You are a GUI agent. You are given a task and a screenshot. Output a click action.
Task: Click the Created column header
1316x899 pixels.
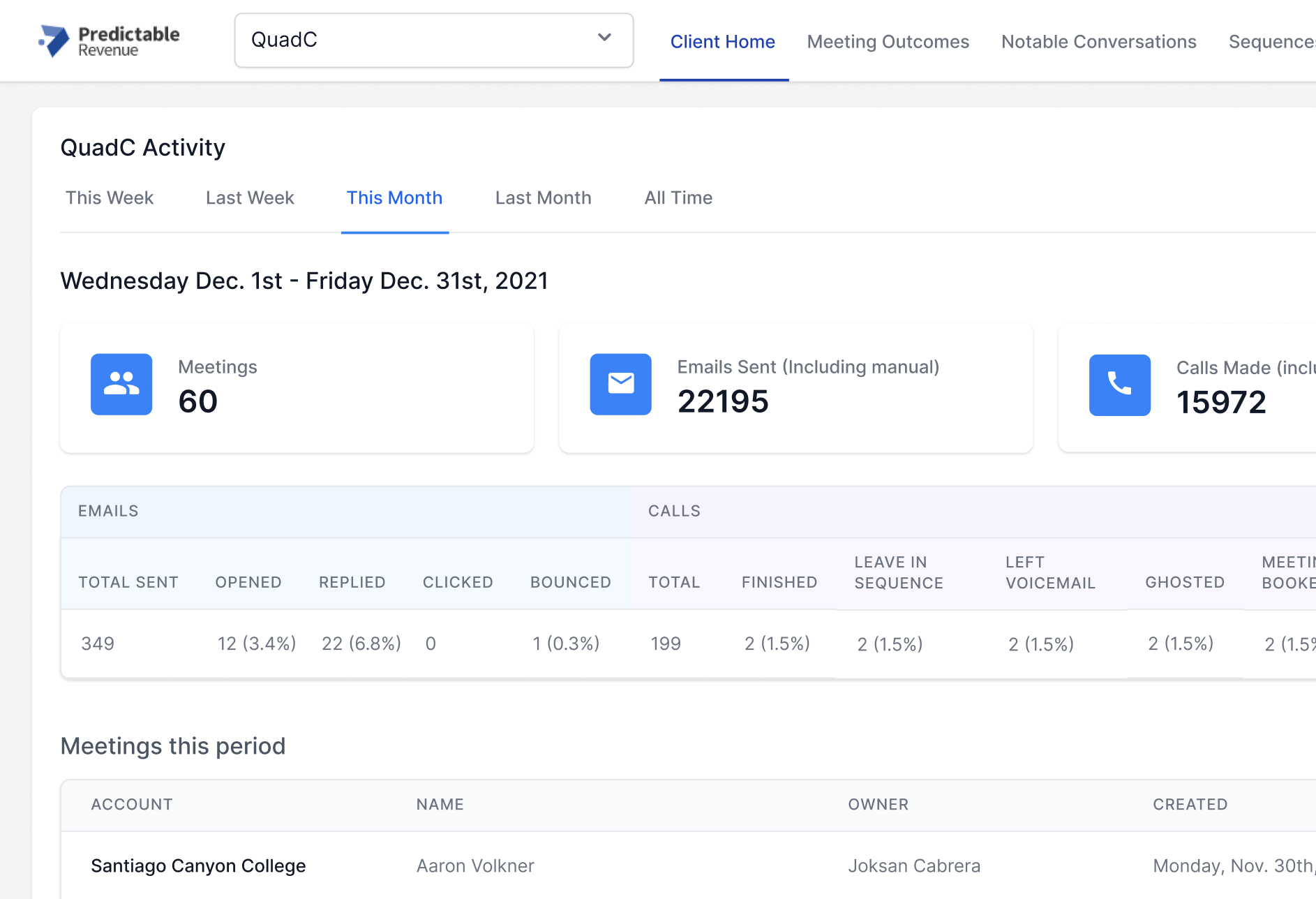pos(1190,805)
--------------------------------------------------
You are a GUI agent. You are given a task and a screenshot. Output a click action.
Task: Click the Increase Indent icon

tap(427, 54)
--------------------------------------------------
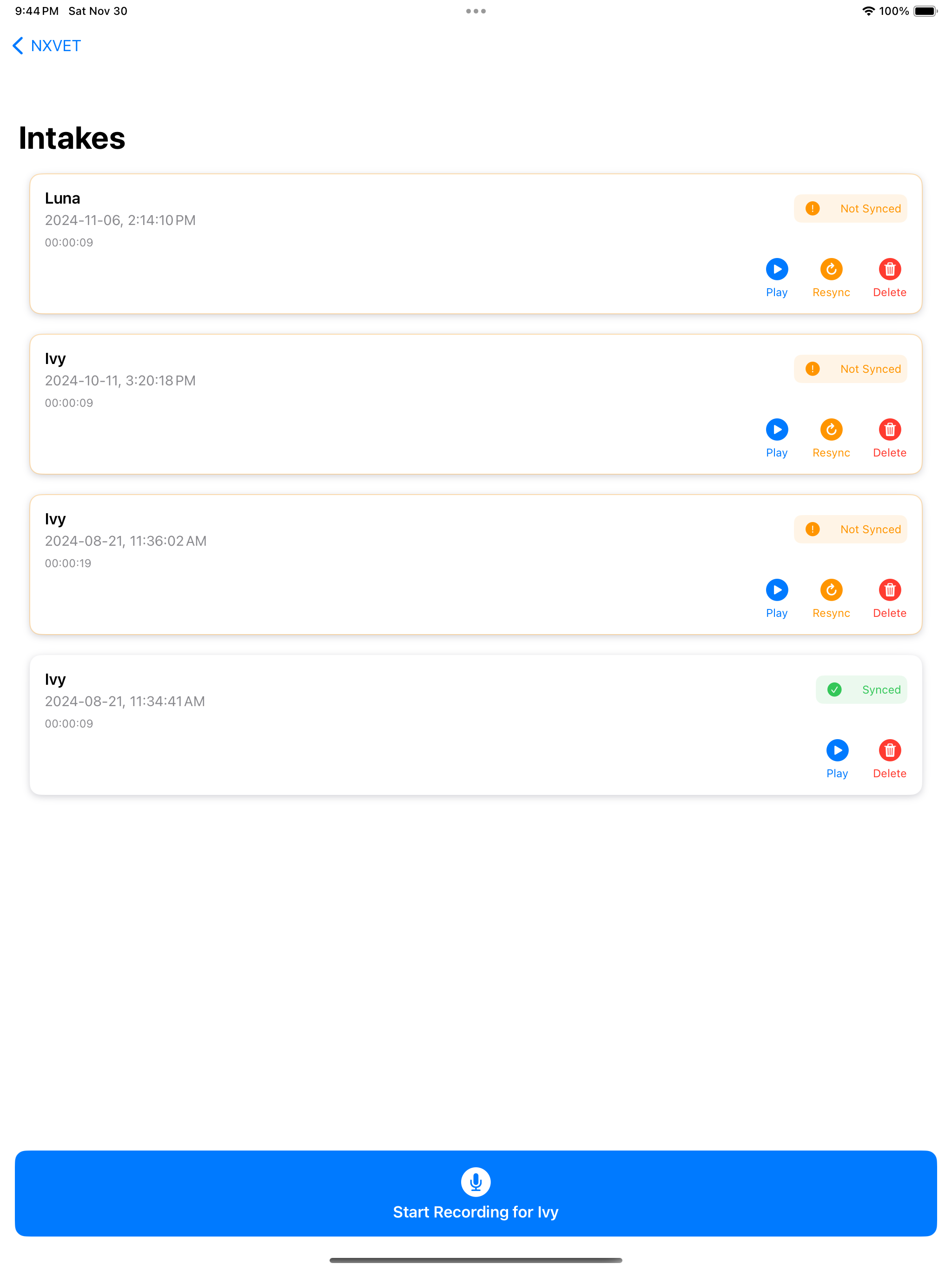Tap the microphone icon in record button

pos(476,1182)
--------------------------------------------------
Exercise description
Turn only the lines above, from the line containing "Tap the microphone icon in record button" through the line containing "pos(476,1182)", into a numbered list. Skip blank lines and leave the pictures out.

Output for this exercise
1. Tap the microphone icon in record button
2. pos(476,1182)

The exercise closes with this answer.